Wednesday, November 7, 2012

What the election has taught us

A hard fought battle between Obama and Romney supporters. What have we learned?
  • Radical "Republicanism" is divisive. The party caters to only a very few individuals...those making a tremendous amount of money. Since this small group doesn't have enough collective votes to win any election, Republicans have fostered themselves as the party of Jesus and moral authority. This is interesting, because if you look at the tactics of its most rapid pundits (such as Limbaugh, Coulter, and Beck), they represent the antithesis of morality. The knee-jerk Republican response to defeat, to be "the party of 'no'," is not helpful.
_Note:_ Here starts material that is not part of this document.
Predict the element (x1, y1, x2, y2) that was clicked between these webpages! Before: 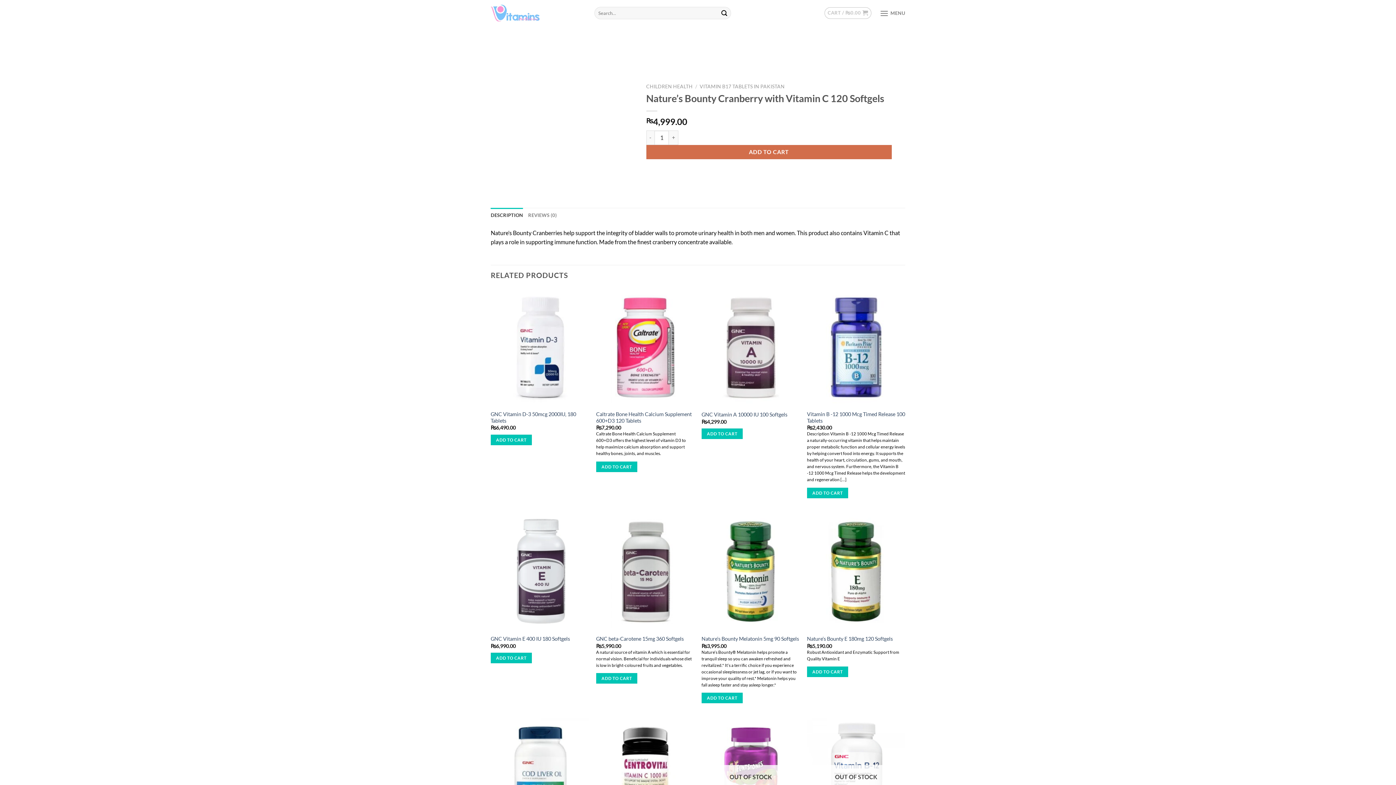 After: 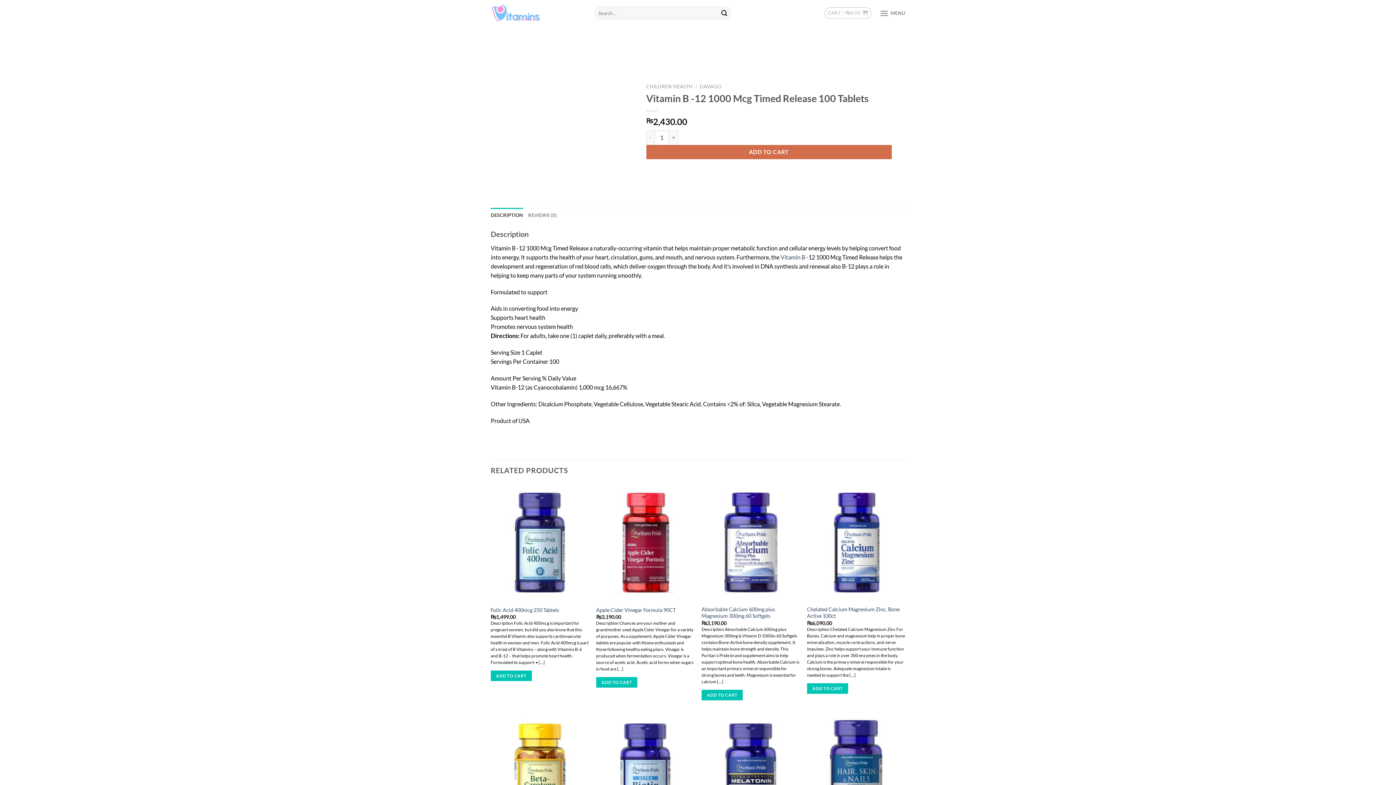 Action: label: Vitamin B -12 1000 Mcg Timed Release 100 Tablets bbox: (807, 288, 905, 406)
  • As a nation, we need to come to grips with ideas that much of the world has already realized:
    • Health care is a right, not a privilege. So we need to pay for it.
    • Education, based on merit, should not destitute those trying to attain it.
    • "Offense in advance" is not necessarily the same thing as "defense."
    • This is not a religious nation. For those espousing strict constitutionalism, read your history. The founding fathers were far from religious people
    • Tax reform is essential, but nobody has yet embraced the true answer, a flat tax with limited deductions. Also, why are religious institutions that intrude into the political sphere tax exempt?
    • Abortion should be available, safe, and rare. A woman's body, and her right to do with it as she pleases, should not be the subject of legislation.
    • Evolution is real. Global warming is real. If your religious tenets say otherwise, they are simply wrong.